Terlebih, lanjut Taufiq, saat ini draft Peraturan Bersama (Perba) yang telah disusun MA-KY terkait mekanisme seleksi pengangkatan hakim tinggal menunggu penandatanganan kedua lembaga. Jadi, adanya pengujian ketiga undang-undang peradilan oleh IKAHI ini justru sebagai langkah mundur dari komitmen yang telah disepakati MA dan KY sendiri. Ironisnya, salah satu pemohon yakni Suhadi yang ikut menyusun draft Peraturan Bersama MA-KY ini.

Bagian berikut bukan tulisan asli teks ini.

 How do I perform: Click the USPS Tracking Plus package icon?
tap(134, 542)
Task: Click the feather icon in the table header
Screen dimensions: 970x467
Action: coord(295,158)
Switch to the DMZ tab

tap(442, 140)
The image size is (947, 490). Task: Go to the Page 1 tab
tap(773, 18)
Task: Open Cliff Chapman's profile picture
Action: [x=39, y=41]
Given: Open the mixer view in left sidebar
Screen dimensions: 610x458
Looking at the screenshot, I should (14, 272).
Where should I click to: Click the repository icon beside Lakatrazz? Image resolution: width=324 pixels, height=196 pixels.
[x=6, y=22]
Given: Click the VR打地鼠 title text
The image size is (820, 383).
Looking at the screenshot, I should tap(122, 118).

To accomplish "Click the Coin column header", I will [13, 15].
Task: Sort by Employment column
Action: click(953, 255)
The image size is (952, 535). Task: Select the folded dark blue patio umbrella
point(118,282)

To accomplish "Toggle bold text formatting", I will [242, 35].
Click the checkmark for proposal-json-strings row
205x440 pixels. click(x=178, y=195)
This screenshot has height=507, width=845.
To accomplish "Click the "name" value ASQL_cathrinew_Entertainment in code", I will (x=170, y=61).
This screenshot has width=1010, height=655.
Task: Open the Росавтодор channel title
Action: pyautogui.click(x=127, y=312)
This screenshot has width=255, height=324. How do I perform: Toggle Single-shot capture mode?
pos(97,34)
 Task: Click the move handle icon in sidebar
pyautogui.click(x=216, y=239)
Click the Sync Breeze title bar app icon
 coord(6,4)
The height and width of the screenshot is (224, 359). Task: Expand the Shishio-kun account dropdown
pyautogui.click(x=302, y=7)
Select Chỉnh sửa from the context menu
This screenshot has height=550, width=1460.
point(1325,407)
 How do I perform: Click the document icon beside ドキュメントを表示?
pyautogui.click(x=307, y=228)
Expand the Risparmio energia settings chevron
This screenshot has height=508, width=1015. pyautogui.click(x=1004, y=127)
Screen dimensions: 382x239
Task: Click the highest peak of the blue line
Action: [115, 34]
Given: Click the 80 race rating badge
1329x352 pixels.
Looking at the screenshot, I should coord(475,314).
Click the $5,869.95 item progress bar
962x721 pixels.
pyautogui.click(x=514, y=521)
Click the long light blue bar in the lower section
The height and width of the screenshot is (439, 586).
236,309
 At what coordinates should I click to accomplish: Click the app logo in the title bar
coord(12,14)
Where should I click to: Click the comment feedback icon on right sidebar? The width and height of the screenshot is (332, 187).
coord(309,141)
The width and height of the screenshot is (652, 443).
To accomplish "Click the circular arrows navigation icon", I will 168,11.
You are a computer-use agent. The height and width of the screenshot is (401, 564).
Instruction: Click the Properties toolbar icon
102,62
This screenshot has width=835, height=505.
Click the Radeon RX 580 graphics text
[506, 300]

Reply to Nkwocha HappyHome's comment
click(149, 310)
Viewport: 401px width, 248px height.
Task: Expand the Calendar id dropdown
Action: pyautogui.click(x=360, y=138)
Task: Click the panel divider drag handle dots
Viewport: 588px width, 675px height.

Lagipula, KY menganggap keterlibatan KY dalam seleksi pengangkatan hakim merupakan kebijakan politik hukum (open legal policy) pembuat undang-undang yang tidak bertentangan konstitusi. KY berharap DPR dan pemerintah selaku pembentuk undang-undang harus memberi penjelasan secara sungguh-sungguh untuk menghadapi uji materi ini.

“Kita hanya menjalankan apa yang diamanatkan undang-undang, biarlah nanti masyarakat yang akan menilai. Nantinya, KY pasti akan memberi keterangan sebagai pihak terkait jika diperlukan dalam persidangan ini.”

Terpisah, Ketua I IKAHI Suhadi menegaskan Pasal 24 UUD 1945 mengamanatkan MA dan empat badan peradilan di bawahnya sebagai lembaga yang merdeka/independen. Karenanya, pihaknya berharap MK dapat memutuskan hanya MA yang berwenang melakukan SPH tanpa perlu melibatkan KY.

“Kenapa baru sekarang? karena baru sekarang dirasakan dampaknya, sejak lima tahun terakhir MA dan KY justru belum pernah melaksanakan rekrutmen hakim,” kata Suhadi saat dihubungi.